I’m a newbie to real estate and I’m looking to do my first investment with two co-workers. We wanted to buy a property somewhere but because of the market inflation I don’t see how we can afford anything in this area. I’m originally from NJ so I have looked around the NJ area to a good town to invest in but I get the feeling everything here is very over priced. I was hoping to find someone that can perhaps guide me and point me in the right direction.
I have much to read but from what I read so far tax liens look very promising. So do the fix and flip property approach but with very little money to invest I don’t know how to get started.

Thank you

Comments(2)

  • bollinproperties28th May, 2004

    A seminar selling the Ron LeGrand program laid out the flipping as very simple.
    1) Find a property needing rehabbed, well below ARV after repair value, not in war zone.
    2) Ask the 3 questions to get the lowest price seller can accept.
    3) Place a simple ad: Handyman Special Cheap Cash Phone in the daily paper for 3 days.
    4) Write down every caller and what they can do to purchase, what they are looking for, build a buyers list for later.
    5) Callers who are rehabbers, make sure they have cash and can close quickly, send them to the address, say to look inside, call with an offer quickly because you've sent several other rehabbers.
    6) Accept the highest offer, close immediately. Simultaneous close.
    $1 or $10 binder to seller, $500-$1000 earnest money from buyer.
    NOTE: I'm going to start saying "Rehabber Special, to hopefully weed out the calls from the ad.[ Edited by bollinproperties on Date 05/28/2004 ]

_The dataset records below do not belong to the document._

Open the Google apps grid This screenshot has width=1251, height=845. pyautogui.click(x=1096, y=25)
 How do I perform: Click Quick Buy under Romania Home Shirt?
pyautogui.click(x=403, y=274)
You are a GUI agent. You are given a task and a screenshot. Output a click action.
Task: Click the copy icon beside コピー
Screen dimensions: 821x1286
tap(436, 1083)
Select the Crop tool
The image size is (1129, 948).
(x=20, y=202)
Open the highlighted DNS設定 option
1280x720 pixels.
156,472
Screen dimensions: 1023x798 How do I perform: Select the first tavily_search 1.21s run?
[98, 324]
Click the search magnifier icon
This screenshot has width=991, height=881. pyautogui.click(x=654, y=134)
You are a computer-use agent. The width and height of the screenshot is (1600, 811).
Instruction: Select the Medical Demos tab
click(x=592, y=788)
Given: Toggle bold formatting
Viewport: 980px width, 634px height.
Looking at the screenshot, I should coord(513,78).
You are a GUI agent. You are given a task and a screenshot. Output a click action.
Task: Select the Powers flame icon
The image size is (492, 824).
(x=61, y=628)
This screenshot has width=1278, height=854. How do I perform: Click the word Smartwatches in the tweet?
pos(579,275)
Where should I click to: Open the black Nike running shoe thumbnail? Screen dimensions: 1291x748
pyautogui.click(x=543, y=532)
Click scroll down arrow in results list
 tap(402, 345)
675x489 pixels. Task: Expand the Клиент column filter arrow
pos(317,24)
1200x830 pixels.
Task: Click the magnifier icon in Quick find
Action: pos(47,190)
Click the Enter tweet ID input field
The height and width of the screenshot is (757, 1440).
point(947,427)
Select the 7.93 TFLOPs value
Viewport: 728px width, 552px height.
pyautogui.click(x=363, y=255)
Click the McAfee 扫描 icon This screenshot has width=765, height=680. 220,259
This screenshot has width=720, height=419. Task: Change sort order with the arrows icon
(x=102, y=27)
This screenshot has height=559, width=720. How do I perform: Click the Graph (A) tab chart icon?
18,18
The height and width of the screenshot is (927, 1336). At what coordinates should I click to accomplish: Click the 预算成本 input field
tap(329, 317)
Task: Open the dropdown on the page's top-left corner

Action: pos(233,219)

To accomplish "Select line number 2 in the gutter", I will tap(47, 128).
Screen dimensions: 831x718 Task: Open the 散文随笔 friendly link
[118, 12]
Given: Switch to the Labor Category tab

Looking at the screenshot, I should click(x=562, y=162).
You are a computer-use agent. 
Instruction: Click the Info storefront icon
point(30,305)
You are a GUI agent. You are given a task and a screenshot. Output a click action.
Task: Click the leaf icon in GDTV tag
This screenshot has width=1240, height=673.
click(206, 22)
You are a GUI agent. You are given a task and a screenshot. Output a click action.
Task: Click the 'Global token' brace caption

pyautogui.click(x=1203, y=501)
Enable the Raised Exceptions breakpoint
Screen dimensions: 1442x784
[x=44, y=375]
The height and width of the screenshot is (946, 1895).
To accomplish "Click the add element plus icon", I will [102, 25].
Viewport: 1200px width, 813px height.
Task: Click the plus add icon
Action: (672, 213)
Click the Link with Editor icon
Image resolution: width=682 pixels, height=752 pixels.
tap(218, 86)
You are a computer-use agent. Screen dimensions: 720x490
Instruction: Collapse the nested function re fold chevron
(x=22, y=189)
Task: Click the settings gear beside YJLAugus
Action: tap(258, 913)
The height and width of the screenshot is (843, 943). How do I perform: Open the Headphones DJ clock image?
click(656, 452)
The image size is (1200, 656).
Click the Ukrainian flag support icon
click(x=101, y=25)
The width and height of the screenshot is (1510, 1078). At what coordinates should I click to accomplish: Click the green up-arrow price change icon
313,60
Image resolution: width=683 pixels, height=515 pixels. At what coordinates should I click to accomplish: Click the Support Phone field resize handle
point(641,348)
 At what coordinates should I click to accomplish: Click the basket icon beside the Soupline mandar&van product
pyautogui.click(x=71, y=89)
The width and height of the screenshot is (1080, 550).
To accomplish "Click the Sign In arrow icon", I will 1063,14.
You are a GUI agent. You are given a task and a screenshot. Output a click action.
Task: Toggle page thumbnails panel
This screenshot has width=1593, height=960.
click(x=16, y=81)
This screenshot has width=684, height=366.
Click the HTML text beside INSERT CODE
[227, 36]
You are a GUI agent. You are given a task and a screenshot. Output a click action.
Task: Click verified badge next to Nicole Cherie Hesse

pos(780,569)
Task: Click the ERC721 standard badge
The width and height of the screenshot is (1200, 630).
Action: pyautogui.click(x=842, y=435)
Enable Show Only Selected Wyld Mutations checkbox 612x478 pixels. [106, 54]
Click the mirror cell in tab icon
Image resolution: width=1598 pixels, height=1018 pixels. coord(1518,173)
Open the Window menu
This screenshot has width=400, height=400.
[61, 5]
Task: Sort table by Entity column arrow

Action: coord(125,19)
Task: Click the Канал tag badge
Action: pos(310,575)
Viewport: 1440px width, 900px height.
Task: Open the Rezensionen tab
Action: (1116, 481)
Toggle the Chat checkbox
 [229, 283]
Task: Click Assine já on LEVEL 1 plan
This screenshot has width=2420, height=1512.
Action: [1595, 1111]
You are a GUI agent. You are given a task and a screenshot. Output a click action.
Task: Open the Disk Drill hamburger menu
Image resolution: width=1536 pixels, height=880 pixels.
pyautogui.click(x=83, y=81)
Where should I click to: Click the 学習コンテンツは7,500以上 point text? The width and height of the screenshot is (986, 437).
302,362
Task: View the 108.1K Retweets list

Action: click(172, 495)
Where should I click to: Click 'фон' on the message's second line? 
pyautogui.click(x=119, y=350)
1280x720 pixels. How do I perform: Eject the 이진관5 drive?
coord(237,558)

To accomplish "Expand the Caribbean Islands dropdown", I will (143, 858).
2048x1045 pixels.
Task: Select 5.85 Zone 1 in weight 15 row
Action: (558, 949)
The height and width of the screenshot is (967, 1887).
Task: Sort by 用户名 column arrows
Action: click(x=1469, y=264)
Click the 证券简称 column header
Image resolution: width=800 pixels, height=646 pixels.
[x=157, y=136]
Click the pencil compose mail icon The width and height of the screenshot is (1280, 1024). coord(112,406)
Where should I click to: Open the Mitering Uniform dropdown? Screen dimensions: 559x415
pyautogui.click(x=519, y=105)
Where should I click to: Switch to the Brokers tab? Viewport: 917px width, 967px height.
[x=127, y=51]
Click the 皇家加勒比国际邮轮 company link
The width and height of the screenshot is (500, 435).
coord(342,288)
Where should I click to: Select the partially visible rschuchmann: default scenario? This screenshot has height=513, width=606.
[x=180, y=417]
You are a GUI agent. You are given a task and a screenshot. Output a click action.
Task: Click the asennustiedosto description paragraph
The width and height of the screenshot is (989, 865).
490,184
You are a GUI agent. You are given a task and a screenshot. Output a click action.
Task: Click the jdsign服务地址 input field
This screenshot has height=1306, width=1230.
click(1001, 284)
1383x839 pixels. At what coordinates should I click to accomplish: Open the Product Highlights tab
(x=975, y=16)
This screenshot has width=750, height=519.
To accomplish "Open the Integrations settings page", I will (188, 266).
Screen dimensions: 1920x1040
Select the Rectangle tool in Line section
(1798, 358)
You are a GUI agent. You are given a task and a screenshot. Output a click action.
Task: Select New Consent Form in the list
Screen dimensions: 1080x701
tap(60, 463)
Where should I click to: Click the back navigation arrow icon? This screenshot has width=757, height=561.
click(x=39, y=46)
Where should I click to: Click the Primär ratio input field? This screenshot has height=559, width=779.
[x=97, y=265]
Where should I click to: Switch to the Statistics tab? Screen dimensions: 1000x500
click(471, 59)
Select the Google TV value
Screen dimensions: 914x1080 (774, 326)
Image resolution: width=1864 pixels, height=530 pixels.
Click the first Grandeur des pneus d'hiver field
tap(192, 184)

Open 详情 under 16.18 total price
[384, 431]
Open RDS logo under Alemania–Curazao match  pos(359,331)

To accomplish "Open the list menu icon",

  • RonaldStarr28th May, 2004

    guidance--------------------

    First, please do NOT get involved in owning long-term rental properties with other people. This is a bad idea, usually. Few such partnerships work out well.

    If you do quick-turnover properties as a joint venture, that is another thing. They will end soon and you can then decide if you want to repeat the experience with other properties or do things strictly on your own.

    Real Estate investing is an entrepreneurial activity. Everybody has their own views on how to do it. Rarely with two people agree on what to do and how to do it. Usually one wants to sell and the other one wants to hold. Disagreement is built in when you have partners with long-hold properties.

    There are probably thousands of different ways to make money with real estate investing and real estate merchandising. I suggest that continue to read on the topic and get ideas of how other people do it. And ask as you read, "how would this fit me?" What activities are required, what sorts of people interactions, how would you feel about them? What strengths do you have that could make you more effective as an investor?

    Design your own investment program to fit your uniqueness and to fit the investment environment in which operate. Use it to extract profit from that environment.

    It might take you a year or so of studying to clarify where to invest and how you should invest. Don't get discouraged, it is just that you are complex, real estate investing is vast, markets are complex and it takes time to understand and figure out where your fit is.

    Tax lien investing is good in that you can start with low cash. These days it is very competitive. You probably should, I think, talk to the offices conducting the sales in many different government offices to try to find the ones where you actually could get liens and get a good return. In many locales--especially the high-population counties--the wall street investment banks buy most of the liens at about 8% return.